По большей части они живут как бы из-под палки, как те солдаты в синих трусах: нужно жить, вот и живут. Они не знают, что будет с ними завтра, надеются на государство, которое по-прежнему отождествляют с имперским, советским многоруким монстром, коему до всех есть какое-то дело. Вообще — на какое-то чудо. Съездить к себе на родину не могут: самолет до Оша в одну сторону стоит 11,5 тысяч рублей, на поезде ехать — отпуска не хватит.
Они — выпавшие.
Но иногда их охватывает ностальгия. На Калмамата она тоже накатила.
Пришел ко мне в гости, узнал, что такое интернет, услышал, что в нем есть карты, попросил найти Ош. Потом тыкал грязными пальцами в экран и, как ребенок, с восторгом называл улицы своего древнего города:
— Вот это улица Ленина! А это — Навои! А это — университет! А это не Ош, верни Ош!
А вечером заявился попрощаться.
— Уезжаю в Ош. Стыдно быть дворником! Зачем?
Неделю его не было. Может, действительно уехал? — думал я. Все хорошо: его никто не развел, менты не отобрали последние деньги, его не избили на вокзале, и он благополучно доит сейчас свою честно заработанную корову.

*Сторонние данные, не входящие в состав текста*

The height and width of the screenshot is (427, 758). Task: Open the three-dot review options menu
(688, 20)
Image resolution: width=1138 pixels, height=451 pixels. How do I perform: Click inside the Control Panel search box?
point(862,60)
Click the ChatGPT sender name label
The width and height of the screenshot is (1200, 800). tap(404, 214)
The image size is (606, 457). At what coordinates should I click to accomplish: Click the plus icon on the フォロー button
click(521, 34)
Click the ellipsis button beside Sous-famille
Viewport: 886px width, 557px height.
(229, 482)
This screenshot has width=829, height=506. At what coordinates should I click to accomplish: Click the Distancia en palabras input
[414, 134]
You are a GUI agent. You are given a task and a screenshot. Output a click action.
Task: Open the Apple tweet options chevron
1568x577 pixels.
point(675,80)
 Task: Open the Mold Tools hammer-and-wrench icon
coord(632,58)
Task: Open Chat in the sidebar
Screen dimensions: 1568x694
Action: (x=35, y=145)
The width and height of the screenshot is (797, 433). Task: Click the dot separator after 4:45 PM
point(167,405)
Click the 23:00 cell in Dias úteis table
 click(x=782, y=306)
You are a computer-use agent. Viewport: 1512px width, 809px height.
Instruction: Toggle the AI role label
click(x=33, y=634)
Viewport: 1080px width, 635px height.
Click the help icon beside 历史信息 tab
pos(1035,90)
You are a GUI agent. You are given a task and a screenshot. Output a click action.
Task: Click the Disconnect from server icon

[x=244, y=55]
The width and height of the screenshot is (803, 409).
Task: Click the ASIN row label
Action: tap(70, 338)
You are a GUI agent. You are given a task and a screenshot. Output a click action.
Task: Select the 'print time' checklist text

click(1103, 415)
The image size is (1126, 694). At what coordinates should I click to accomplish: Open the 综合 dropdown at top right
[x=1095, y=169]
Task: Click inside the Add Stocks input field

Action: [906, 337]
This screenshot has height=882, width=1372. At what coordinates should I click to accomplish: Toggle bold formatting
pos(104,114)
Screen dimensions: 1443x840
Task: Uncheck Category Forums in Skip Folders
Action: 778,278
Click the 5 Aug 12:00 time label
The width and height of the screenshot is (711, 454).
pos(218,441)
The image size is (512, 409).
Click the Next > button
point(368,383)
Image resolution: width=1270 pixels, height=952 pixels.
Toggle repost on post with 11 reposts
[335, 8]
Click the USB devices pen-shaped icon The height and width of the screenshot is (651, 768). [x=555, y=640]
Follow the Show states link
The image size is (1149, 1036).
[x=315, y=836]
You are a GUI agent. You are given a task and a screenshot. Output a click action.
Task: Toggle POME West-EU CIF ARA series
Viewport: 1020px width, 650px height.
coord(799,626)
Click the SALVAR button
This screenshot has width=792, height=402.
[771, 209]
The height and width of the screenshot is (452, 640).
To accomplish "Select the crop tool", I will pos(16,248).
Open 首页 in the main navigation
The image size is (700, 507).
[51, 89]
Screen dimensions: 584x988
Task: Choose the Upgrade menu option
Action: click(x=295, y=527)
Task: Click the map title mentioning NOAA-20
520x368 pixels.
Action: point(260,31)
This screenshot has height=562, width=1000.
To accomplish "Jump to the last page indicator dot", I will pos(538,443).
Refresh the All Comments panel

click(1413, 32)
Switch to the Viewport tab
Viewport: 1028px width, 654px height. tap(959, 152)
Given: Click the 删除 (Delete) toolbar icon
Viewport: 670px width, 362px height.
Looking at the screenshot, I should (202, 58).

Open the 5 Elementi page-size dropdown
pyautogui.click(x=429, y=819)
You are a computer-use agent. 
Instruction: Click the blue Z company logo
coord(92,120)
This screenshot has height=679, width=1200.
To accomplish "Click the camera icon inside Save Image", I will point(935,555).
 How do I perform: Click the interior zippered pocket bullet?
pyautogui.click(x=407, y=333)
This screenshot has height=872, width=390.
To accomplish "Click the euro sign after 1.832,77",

Но Калмамат вернулся — пьяный и необыкновенно тихий. Зачем? Он не смог этого объяснить. Но мне не нужны были объяснения. «Это не Ош, верни Ош!» Ош не вернулся.
Зачем?
Есть притча. Однажды Ходжа Насреддин поднялся на минарет и закричал со всей силы.
Потом, быстро спустившись с минарета, побежал в поле. Все, кто его видел, спрашивали:
— Молла, что случилось, куда ты бежишь?
— Бегу, чтобы узнать, до какого места доходит мой голос.
Калмамат бежит по Москве — но голос его пока до нее не доходит.